While all of this is going down, Bosworth is getting called on a carpet of his own. Mr. Cardiff has heard that Bosworth is losing control of both Joe and the company as a whole. Cardiff tells him to fix it. It’s rather heavily implied that Bosworth’s method of “fixing it” involves having Joe arrested and beaten by a couple of Bos’s local cop buddies. It’s possible that the beatdown got the message across about Joe’s place in the pecking order, but given what we know of the character thus far, it doesn’t seem likely.
With the dust finally settled at Cardiff Electric, Cameron puts the finishing touches on the BIOS and smiles quietly.
It looks like Halt and Catch Fire is trying hard to ride the anti-hero protagonist trend with Lee Pace’s character. Joe is pretty thoroughly unlikeable, though he does gain a smidge of humanity when he brought Cam a sandwich about halfway through the episode.
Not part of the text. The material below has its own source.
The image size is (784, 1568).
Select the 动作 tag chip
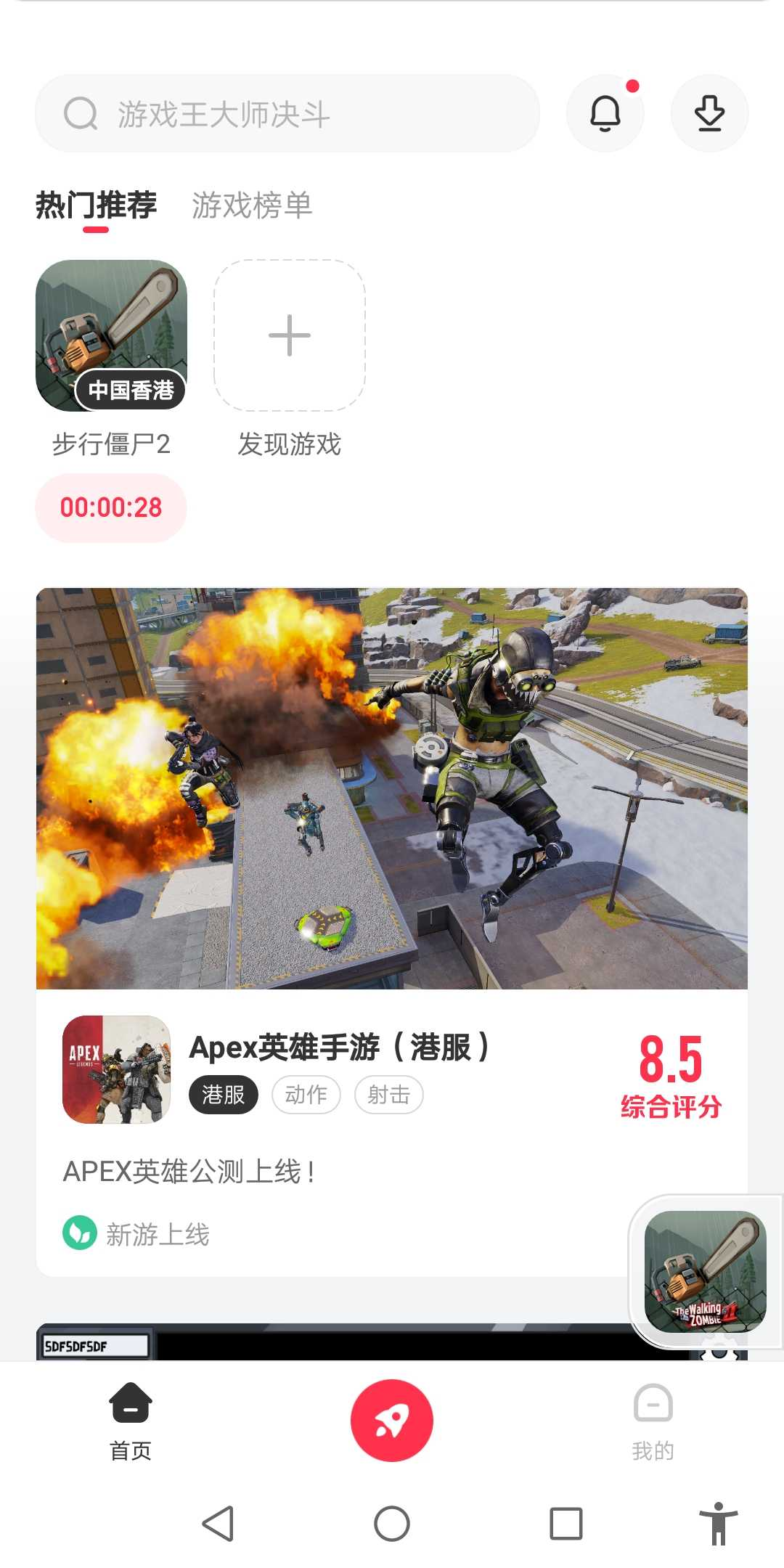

I’d love to see some actual development in his character in the upcoming episodes.
If this episode gave me nothing else, it showed me just how much Donna is my favorite character on the show. She seems to be the only one in town who isn’t a douche, a child, or a combination of the two. Please oh please oh please let her take a little more control of her life as this show develops. Otherwise, I fear that the standard plotline of “Joe is a Machiavellian jerk and no one likes women” is going to get old quickly.
Things to Ponder:
- Think they’ll keep using the dead animal symbolism thing? I feel like I should start a tally. Thus far we’ve got a dead horse (Bosworth’s career), a dead bird (Gordon’s marriage), and a dead armadillo (I dunno, maybe Joe’s humanity).
- Note to self: never fire the next-door neighbor mid-car accident. Especially not if he owns a rifle. It’s just awkward later.